Неуютная дача на пыльной Аутской улице. Очень покатый двор. По двору расхаживает ручной журавль. У ограды чахлые деревца.
Кабинет Антона Павловича. Большой письменный стол, широкий диван за ним. На отдельном столике, на красивом картонном щите, веером расположены фотографические карточки писателей и артистов с собственноручными надписями. На стене печатное предупреждение: «Просят не курить»…
Для меня очень был неожидан острый интерес, который Чехов проявил к общественным и политическим вопросам. Говорили, да это чувствовалось и по его произведениям, что он человек глубоко аполитический, общественными вопросами совершенно не интересуется, при разговоре на общественные темы начинает зевать. Чего стоила одна его дружба с таким человеком, как А. С. Суворин, издатель газеты «Новое время». Теперь это был совсем другой человек: видимо, революционное электричество, которым в то время был перезаряжен воздух, встряхнуло и душу Чехова. Глаза его загорались суровым негодованием, когда он говорил о неистовствах Плеве, о жестокости и глупости Николая II.
Накануне, у Горького, мы читали в корректуре новый рассказ Чехова «Невеста» (он шел в миролюбовском «Журнале для всех»).
Антон Павлович спросил:
– Ну, что, как вам рассказ?
Я помялся, но решил высказаться откровенно:
– Антон Павлович, не так девушки уходят в революцию. И такие девицы, как ваша Надя, в революцию не идут.
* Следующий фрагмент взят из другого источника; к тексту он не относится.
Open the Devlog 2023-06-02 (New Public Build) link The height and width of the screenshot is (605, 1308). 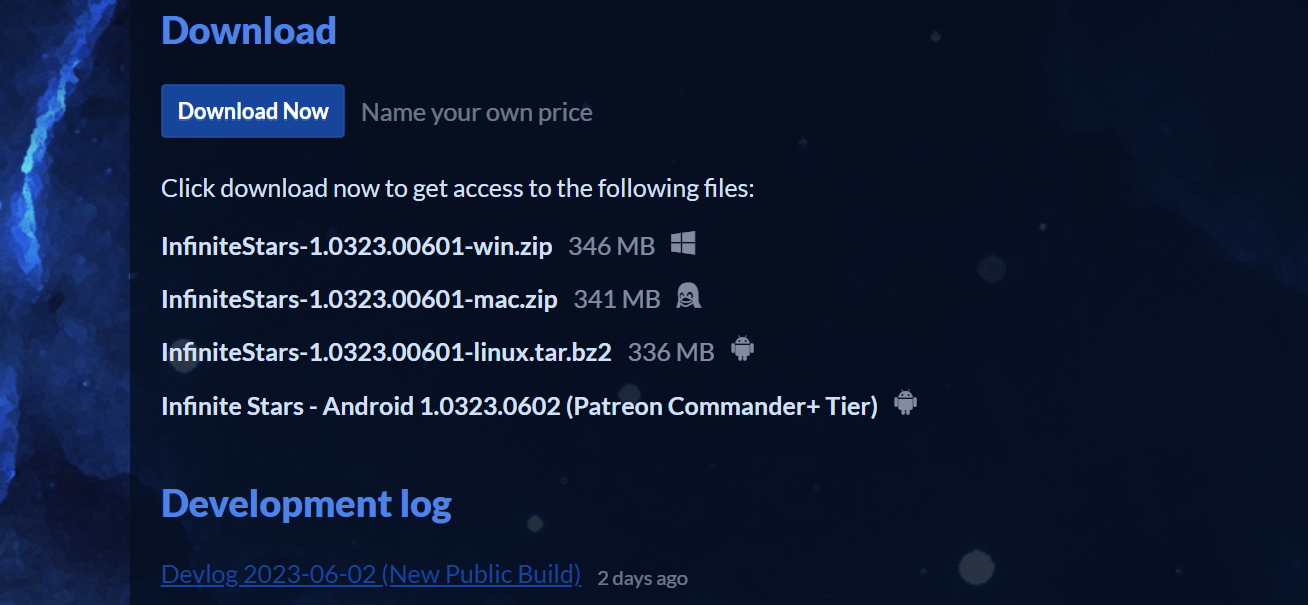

Глаза его взглянули с суровою настороженностью.
– Туда разные бывают пути.
Был этот разговор двадцать пять лет назад, но я его помню очень ясно. Однако меня теперь берет сомнение: не напутал ли я здесь чего? В печати я тогда этого рассказа не прочел. А сейчас перечитал: вовсе в революцию девица не идет. Выведена типическая безвольная чеховская девушка, кузен подбивает ее бросить жениха и уехать в столицу учиться, она уезжает чуть ли не накануне свадьбы и там, в столице, учится и работает. Но учится и работает не в том смысле, как в то время это понималось в революционной среде, а в специально чеховском смысле: учится вообще наукам и вообще работает, как, например, работали у Чехова дядя Ваня и Соня в пьесе «Дядя Ваня». В чем тут дело? Я ли напутал, или Чехов переработал рассказ? Интересно было бы сравнить корректурный оттиск рассказа «Невеста» с окончательной его редакцией. Я слышал, что корректурный оттиск этот с чеховскою правкою хранится в одном из музеев.